Certains disent que le Roi garde encore trop de pouvoirs et que le nouveau projet de Constitution n'est donc pas allé assez loin. Le Roi préside des Conseils, le Roi nomme le premier Ministre, Il ouvre les deux chambres du Parlement qu'il peut dissoudre ; Il nomme le premier Ministre, etc. Ces sceptiques oublient (ou tout au moins le prétendent) que la reine Élizabeth d'Angleterre continue à remplir ces fonctions de nature essentiellement protocolaire. J'espère me tromper parce que je voudrais que le Roi ait un impact plus fort sur les orientations et sur les arbitrages, en attendant que les partis politiques remplissent les conditions de gestion interne pour une meilleure gestion des affaires du pays.
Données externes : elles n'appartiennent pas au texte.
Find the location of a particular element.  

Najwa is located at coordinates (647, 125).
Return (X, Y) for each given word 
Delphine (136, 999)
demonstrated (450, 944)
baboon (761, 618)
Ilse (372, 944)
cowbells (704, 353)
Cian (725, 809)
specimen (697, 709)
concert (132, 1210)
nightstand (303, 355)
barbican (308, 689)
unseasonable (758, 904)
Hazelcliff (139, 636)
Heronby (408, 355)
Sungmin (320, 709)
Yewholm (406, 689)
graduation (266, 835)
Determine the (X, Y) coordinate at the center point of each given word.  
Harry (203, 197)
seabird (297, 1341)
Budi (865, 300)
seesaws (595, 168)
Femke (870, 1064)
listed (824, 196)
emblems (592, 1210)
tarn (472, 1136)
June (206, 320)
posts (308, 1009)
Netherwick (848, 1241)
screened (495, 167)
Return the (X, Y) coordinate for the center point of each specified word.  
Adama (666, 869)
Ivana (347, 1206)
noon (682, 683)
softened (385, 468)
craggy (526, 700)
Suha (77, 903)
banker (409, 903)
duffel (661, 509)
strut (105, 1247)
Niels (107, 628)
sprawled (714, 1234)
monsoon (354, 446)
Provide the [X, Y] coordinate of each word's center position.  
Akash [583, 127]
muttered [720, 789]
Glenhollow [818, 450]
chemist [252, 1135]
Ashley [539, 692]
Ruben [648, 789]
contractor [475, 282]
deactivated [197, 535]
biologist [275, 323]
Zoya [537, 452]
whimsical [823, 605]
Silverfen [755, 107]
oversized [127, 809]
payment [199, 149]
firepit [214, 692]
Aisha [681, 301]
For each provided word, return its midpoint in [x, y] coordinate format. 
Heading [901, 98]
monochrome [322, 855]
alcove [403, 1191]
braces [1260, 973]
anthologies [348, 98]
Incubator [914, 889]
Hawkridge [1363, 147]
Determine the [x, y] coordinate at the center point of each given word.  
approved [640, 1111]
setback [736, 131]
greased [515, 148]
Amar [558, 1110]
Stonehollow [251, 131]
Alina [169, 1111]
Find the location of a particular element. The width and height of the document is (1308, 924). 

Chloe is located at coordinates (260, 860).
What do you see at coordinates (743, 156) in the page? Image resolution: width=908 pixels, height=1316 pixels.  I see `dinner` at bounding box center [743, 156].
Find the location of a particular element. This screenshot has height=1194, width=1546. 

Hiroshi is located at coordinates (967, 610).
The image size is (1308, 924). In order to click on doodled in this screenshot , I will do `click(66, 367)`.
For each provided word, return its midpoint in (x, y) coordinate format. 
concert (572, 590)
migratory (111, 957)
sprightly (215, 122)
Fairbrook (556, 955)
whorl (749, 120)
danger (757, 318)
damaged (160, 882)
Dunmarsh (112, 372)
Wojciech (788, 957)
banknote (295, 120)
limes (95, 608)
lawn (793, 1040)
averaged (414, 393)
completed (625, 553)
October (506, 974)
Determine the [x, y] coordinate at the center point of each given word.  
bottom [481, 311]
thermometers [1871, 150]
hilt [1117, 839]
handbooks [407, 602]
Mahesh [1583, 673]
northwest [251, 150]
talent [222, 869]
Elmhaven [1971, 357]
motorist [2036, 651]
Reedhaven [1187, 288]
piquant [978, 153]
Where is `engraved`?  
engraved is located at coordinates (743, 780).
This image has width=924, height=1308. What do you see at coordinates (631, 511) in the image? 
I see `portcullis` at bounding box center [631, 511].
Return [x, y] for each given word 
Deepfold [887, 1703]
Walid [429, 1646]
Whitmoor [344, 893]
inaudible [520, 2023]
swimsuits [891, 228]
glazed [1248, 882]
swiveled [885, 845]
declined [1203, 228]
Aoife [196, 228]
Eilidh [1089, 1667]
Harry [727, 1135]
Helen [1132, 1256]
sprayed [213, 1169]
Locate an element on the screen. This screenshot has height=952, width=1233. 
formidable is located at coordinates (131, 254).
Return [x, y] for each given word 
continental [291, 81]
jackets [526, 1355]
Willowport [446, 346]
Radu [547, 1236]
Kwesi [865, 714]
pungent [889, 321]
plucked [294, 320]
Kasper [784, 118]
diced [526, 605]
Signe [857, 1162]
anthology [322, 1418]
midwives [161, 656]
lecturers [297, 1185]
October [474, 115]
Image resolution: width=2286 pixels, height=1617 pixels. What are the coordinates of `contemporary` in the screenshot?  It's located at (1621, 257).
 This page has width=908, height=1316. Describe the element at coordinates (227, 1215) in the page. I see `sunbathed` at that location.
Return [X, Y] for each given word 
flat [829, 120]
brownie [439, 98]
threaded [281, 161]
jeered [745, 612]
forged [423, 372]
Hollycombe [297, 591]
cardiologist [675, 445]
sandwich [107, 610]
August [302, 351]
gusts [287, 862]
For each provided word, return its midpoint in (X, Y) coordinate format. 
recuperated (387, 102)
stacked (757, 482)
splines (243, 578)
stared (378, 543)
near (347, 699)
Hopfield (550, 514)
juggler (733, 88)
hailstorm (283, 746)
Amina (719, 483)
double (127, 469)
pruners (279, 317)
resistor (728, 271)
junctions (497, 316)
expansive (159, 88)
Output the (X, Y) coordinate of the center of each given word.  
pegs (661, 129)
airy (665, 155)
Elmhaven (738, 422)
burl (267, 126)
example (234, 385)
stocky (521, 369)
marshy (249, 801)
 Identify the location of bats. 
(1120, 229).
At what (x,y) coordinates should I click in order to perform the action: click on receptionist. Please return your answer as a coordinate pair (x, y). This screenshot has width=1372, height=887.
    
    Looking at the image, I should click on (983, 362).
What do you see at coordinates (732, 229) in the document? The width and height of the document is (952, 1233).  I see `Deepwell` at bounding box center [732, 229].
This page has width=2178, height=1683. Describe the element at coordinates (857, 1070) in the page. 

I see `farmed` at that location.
2. La question des marocains Résidents à l'Etranger (MRE) :
Les droits des MRE sont désormais reconnus dans la nouvelle Constitution. Ils jouissent des droits de pleine citoyenneté, y compris le droit d'être électeur et éligible. Même celles et ceux qui ont une double nationalité ont les pleins droits avec les autres concitoyens ; il y aura certainement des problèmes de double ou de conflits de loyauté qui vont se poser ; le temps nous dira comment le pays va gérer ces cas de conflits d'allégeance. C'est une question très épineuse et pleine d'embuches.

Le Conseil de la Communauté Marocaine à l'Etranger (CCME) sera désormais une instance constitutionnelle; il sera notamment chargé d'émettre des avis sur les orientations des politiques publiques , en
vue, entre autres, de garantir les droits et de préserver les intérêts des MRE.

L'article 160 stipule que le CCME devra présenter au Parlement, pour être débattu, un rapport sur ses activités, au moins une fois par an. C'est déjà un grand pas sur la voie de la transparence. Et c'est une instruction constitutionnelle à laquelle nul ne peut se soustraire.

Ceci représente un pas de géant vers la reddition des comptes, car jusqu'à présent le CCME, en tant qu'instance consultative auprès de Sa Majesté, a estimé qu'il n'avait de comptes à rendre à personne d'autre, même pas pour les questions orales du parlement. Désormais les rapports annuels seront soumis au Parlement et seront débattus au sein du parlement.

D'autre part, l'article 171 stipule que la loi fixera la composition, l'organisation, les attributions et les règles de fonctionnement, et éventuellement les situations d'incompatibilité, du CCME. Est-ce que le statut du CCME en tant qu'instance consultative auprès de Sa Majesté Le Roi est incompatible avec sa nouvelle responsabilité auprès du parlement ? La loi nous le dira.

Est-ce que la composition du CCME sera revue, en faveur de membres élus au suffrage universel ? c'est ce qu'une grande partie des MRE souhaitent. Cette question n'implique certainement un parti pris contre les membres du CCME ; ils devraient d'ailleurs être habilités à se présenter aux élections pour que, (s'ils sont élus) ils puissent continuer à défendre les intérêts des Marocains du Monde.